THE EXERCISE: Rewrite every line of the listing, swapping "checkbox" for "check box" and changing nothing else.

SUPPLIED MATERIAL:

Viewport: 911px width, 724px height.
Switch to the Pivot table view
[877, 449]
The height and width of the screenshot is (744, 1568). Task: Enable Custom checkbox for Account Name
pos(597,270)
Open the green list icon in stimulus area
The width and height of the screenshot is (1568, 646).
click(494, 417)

WRITTEN ANSWER:
Viewport: 911px width, 724px height.
Switch to the Pivot table view
[877, 449]
The height and width of the screenshot is (744, 1568). Task: Enable Custom check box for Account Name
pos(597,270)
Open the green list icon in stimulus area
The width and height of the screenshot is (1568, 646).
click(494, 417)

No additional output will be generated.